STUDY TEXT

• • • • •

What’s top of your wish list as regards farming and rural priorities for whichever party is elected at the general election next year? We ask a selection of showgoers and industry bosses
Tim Jones, Carter Jonas, head of rural division
The planning system needs simplifying. Whether it’s large-scale planning for housing or small-scale farm diversifications, we need to streamline it. Farmers find it a difficult and highly complex process – there are so many different parts.
Encouraging farm diversification is vital, as it helps create another income stream at a time when commodity prices are fluctuating, creates employment and helps sustain the rural economy.
Milly Wastie, Northamptonshire Young Farmer
I’d like to see the government giving more encouragement to young people to go into farming. This means giving them the chance to learn about the countryside and food at a young age. Schoolkids need to be educated and inspired.
It’s also important to give youngsters facts on issues like food imports and hunting – once they’ve got the facts, they can make their own mind up, but all too often they only hear one side of the story.

• • • • •

INFORMATION
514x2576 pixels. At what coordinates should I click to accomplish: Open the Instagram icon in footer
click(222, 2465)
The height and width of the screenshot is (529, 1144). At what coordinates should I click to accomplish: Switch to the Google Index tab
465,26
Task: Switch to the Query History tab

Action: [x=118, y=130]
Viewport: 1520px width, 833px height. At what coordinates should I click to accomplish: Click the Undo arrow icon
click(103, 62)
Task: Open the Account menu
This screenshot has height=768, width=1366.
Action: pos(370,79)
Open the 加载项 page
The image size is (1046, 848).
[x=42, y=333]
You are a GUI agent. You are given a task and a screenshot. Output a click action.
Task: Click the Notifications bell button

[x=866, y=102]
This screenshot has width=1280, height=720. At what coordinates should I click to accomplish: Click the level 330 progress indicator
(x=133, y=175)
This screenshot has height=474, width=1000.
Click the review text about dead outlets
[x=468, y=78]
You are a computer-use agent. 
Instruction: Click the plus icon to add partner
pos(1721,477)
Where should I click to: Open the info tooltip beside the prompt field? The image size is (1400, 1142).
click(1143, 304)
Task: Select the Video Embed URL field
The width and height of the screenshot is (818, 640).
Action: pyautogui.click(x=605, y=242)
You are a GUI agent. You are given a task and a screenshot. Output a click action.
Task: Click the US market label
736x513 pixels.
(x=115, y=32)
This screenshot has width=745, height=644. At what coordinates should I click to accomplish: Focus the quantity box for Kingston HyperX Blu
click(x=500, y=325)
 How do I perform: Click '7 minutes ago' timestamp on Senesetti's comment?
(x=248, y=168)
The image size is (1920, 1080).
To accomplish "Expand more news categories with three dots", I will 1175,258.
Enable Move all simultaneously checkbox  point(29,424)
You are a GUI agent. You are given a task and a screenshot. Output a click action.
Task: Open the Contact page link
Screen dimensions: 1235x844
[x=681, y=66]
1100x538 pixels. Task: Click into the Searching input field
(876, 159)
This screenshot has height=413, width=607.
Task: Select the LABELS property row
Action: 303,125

• • • • •

TASK TO COMPLETE
Translate this sentence from the text on farming and rural priorities into French: "Schoolkids need to be educated and inspired."

RESPONSE TO THIS TASK
Les écoliers ont besoin d'être éduqués et inspirés.